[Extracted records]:
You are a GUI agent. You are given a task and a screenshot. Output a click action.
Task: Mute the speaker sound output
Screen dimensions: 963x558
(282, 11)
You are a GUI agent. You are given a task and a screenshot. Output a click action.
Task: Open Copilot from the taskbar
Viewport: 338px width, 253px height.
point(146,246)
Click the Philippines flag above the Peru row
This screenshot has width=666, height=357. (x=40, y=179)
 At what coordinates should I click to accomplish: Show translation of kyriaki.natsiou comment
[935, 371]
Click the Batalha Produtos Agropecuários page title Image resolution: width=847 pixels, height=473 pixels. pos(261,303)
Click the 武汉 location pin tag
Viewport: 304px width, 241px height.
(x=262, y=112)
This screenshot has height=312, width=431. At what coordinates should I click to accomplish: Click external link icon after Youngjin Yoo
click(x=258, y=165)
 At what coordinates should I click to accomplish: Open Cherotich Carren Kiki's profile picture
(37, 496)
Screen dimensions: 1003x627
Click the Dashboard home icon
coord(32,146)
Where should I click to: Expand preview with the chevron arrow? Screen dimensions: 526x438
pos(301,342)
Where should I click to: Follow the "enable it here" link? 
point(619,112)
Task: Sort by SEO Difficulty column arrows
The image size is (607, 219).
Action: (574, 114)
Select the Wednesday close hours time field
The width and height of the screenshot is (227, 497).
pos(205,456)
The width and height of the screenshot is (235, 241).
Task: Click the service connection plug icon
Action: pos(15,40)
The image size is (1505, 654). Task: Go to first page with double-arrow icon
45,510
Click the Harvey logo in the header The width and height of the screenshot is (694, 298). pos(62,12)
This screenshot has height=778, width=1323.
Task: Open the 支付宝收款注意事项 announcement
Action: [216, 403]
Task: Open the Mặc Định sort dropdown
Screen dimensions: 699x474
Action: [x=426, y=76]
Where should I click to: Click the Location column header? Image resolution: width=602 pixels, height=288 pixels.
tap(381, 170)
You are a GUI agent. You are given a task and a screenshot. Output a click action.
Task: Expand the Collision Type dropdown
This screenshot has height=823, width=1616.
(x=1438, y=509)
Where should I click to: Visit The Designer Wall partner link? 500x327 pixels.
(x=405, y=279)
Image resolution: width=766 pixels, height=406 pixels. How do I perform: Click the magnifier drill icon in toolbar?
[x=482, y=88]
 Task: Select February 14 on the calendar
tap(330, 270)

[The task]: Going line by line, copy the data above exactly.

[Solution to this exercise]:
You are a GUI agent. You are given a task and a screenshot. Output a click action.
Task: Mute the speaker sound output
Screen dimensions: 963x558
(282, 11)
You are a GUI agent. You are given a task and a screenshot. Output a click action.
Task: Open Copilot from the taskbar
Viewport: 338px width, 253px height.
point(146,246)
Click the Philippines flag above the Peru row
This screenshot has width=666, height=357. (x=40, y=179)
 At what coordinates should I click to accomplish: Show translation of kyriaki.natsiou comment
[935, 371]
Click the Batalha Produtos Agropecuários page title Image resolution: width=847 pixels, height=473 pixels. pos(261,303)
Click the 武汉 location pin tag
Viewport: 304px width, 241px height.
(x=262, y=112)
This screenshot has height=312, width=431. At what coordinates should I click to accomplish: Click external link icon after Youngjin Yoo
click(x=258, y=165)
 At what coordinates should I click to accomplish: Open Cherotich Carren Kiki's profile picture
(37, 496)
Screen dimensions: 1003x627
Click the Dashboard home icon
coord(32,146)
Where should I click to: Expand preview with the chevron arrow? Screen dimensions: 526x438
pos(301,342)
Where should I click to: Follow the "enable it here" link? 
point(619,112)
Task: Sort by SEO Difficulty column arrows
The image size is (607, 219).
Action: (574, 114)
Select the Wednesday close hours time field
The width and height of the screenshot is (227, 497).
pos(205,456)
The width and height of the screenshot is (235, 241).
Task: Click the service connection plug icon
Action: pos(15,40)
The image size is (1505, 654). Task: Go to first page with double-arrow icon
45,510
Click the Harvey logo in the header The width and height of the screenshot is (694, 298). pos(62,12)
This screenshot has height=778, width=1323.
Task: Open the 支付宝收款注意事项 announcement
Action: [216, 403]
Task: Open the Mặc Định sort dropdown
Screen dimensions: 699x474
Action: [x=426, y=76]
Where should I click to: Click the Location column header? Image resolution: width=602 pixels, height=288 pixels.
tap(381, 170)
You are a GUI agent. You are given a task and a screenshot. Output a click action.
Task: Expand the Collision Type dropdown
This screenshot has height=823, width=1616.
(x=1438, y=509)
Where should I click to: Visit The Designer Wall partner link? 500x327 pixels.
(x=405, y=279)
Image resolution: width=766 pixels, height=406 pixels. How do I perform: Click the magnifier drill icon in toolbar?
[x=482, y=88]
 Task: Select February 14 on the calendar
tap(330, 270)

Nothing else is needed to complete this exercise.